▶ **EXTRACT PROVIDED**

--------------------------------------------------

Consider the normal distribution $N(\mu,\sigma^2)$. Its probability density function is $x\mapsto\text{constant}\cdot\exp\left(\frac{-1}{2}\cdot\left(\frac{x-\mu}{\sigma}\right)^2\right)$. It has expected value $\mu$ and standard deviation $\sigma$. It puts probability about $0.95$ in the interval whose endpoints are $\mu\pm1.96\sigma$.

Suppose one cannot observe $\mu$ and must estimate based on a sample of $n_1$ independently chosen observations from a population with this distribution. One can show that the sample mean $\bar{X}=(X_1+\cdots+X_{n_1})/n_1$ has a normal distribution with mean $\mu$ and standard deviation $\sigma/\sqrt{n_1}$.

For the moment we assume, unrealistically, that $\sigma$ is known.

We have $$ \Pr\left(\mu-1.96\frac{\sigma}{\sqrt{n_1}} < \bar X < \mu+1.96\frac{\sigma}{\sqrt{n_1}}\right) = 0.95 $$ and hence $$ \Pr\left( \bar X - 1.96\frac{\sigma}{\sqrt{n_1}} <\mu< \bar X + 1.96\frac{\sigma}{\sqrt{n_1}}\right) = 0.95. $$ The interval whose endpoints are $$ \bar X \pm 1.96\frac{\sigma}{\sqrt{n_1}}\tag{1} $$ is a $95\%$ confidence interval for $\mu$.

--------------------------------------------------

▶ **DATA SECTION**
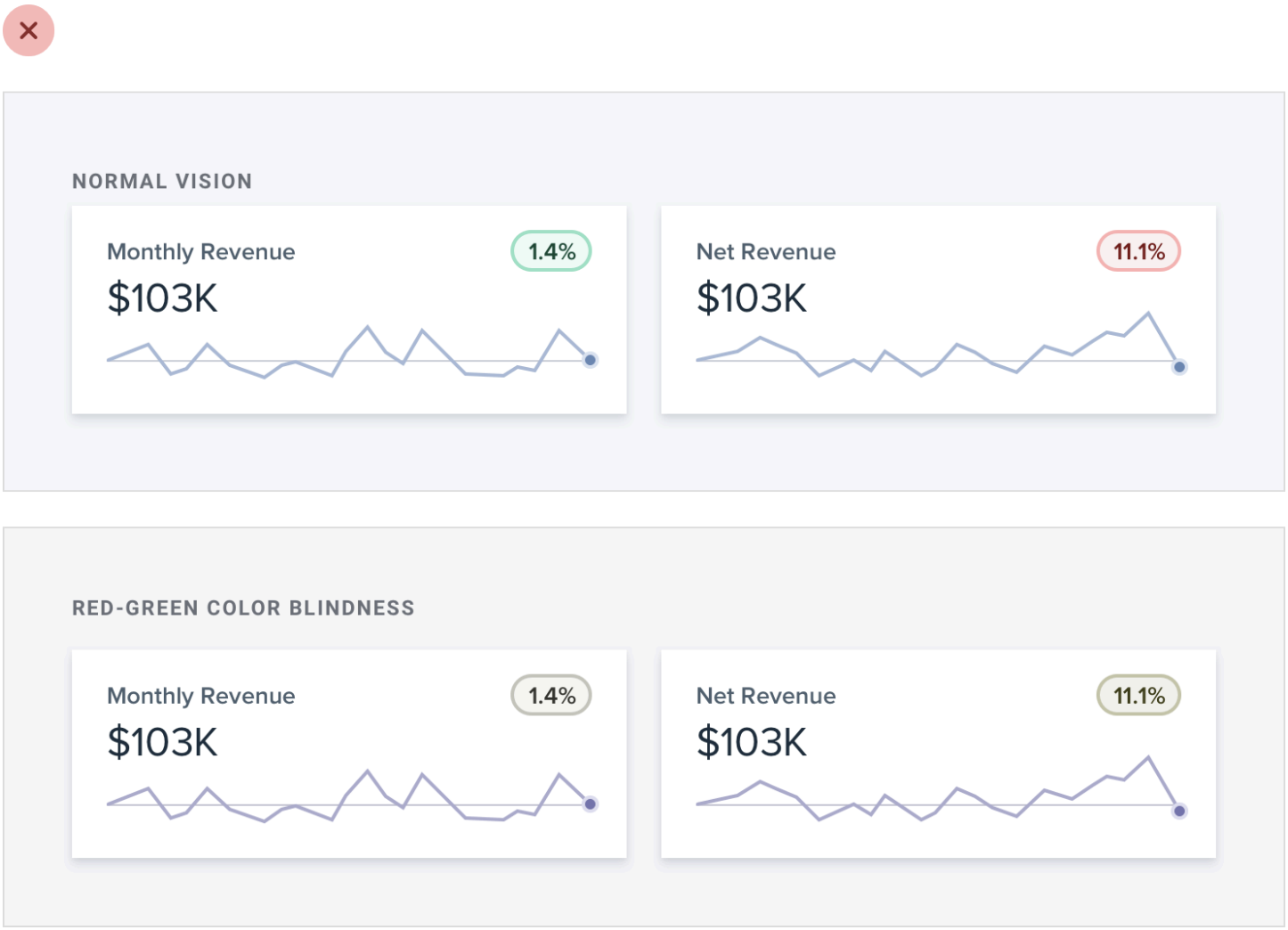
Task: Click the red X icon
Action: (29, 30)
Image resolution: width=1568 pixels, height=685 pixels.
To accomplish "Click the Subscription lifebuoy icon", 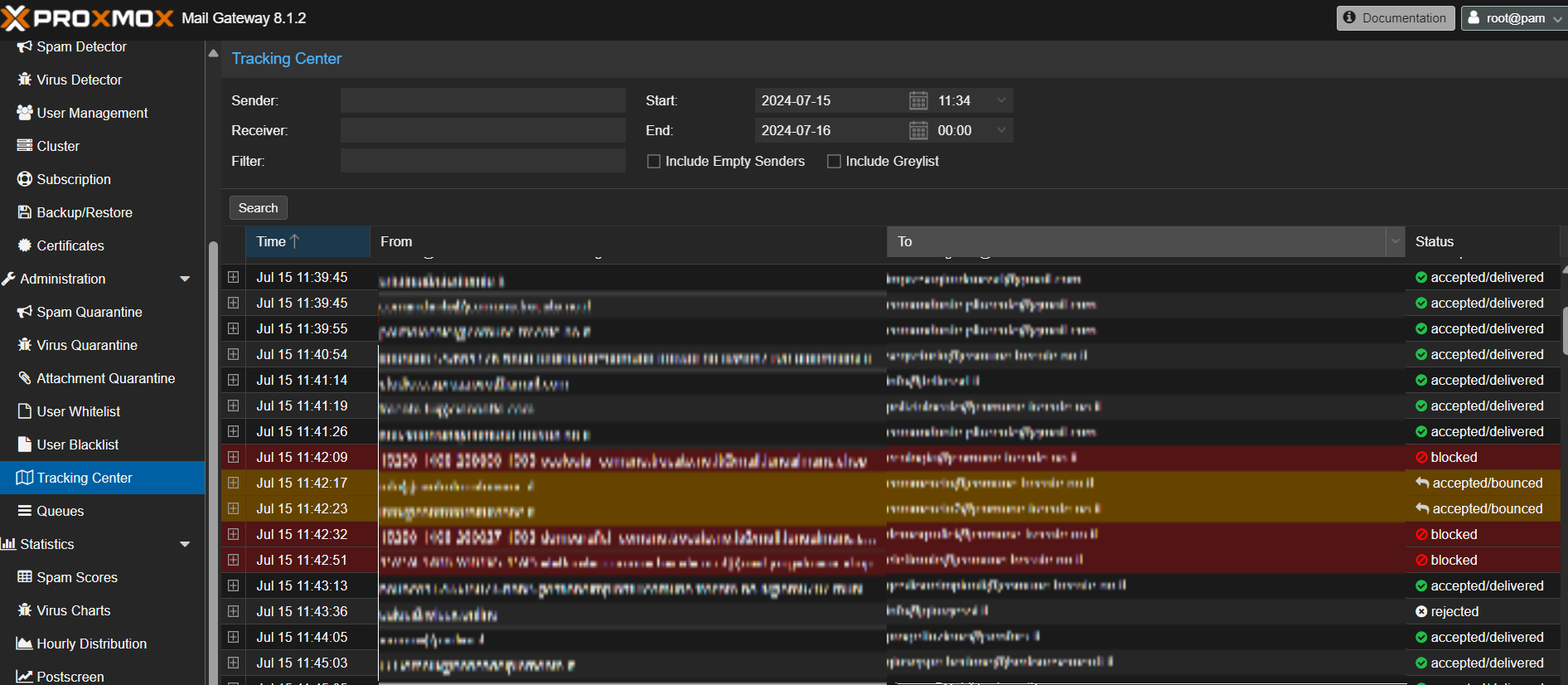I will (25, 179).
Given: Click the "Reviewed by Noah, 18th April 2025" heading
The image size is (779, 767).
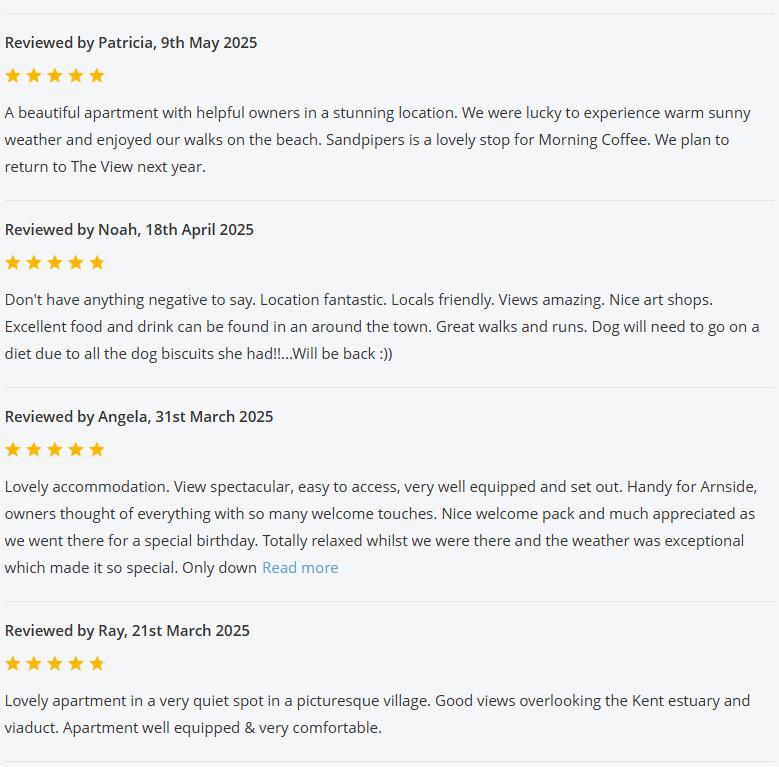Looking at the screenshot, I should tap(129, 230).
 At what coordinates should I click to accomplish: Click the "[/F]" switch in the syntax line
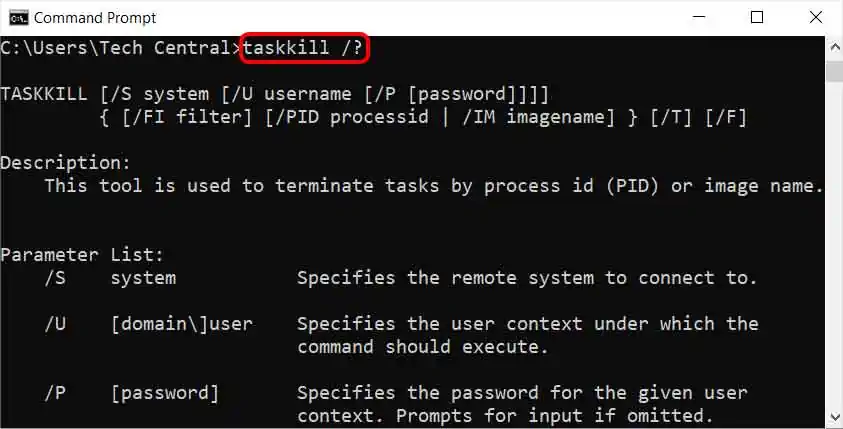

--------------------------------------------------

▶ **CHALLENGE 1**
In the passage on the normal confidence interval, why is the interval with endpoints given in (1) a 95% confidence interval for $\mu$? Answer in one to three sentences.
▶ **CHALLENGE 2**
Rewrite the passage on the normal confidence interval, starting at "Suppose one cannot" and ending at "that $\sigma$ is known.", with "observations" changed to "measurements".

▶ **SOLUTION 1**
The sample mean $\bar X$ is normally distributed with mean $\mu$ and standard deviation $\sigma/\sqrt{n_1}$, so it falls between $\mu\pm1.96\sigma/\sqrt{n_1}$ with probability $0.95$. Rearranging that inequality gives probability $0.95$ that $\mu$ lies between $\bar X\pm1.96\sigma/\sqrt{n_1}$.

▶ **SOLUTION 2**
Suppose one cannot observe $\mu$ and must estimate based on a sample of $n_1$ independently chosen measurements from a population with this distribution. One can show that the sample mean $\bar{X}=(X_1+\cdots+X_{n_1})/n_1$ has a normal distribution with mean $\mu$ and standard deviation $\sigma/\sqrt{n_1}$.

For the moment we assume, unrealistically, that $\sigma$ is known.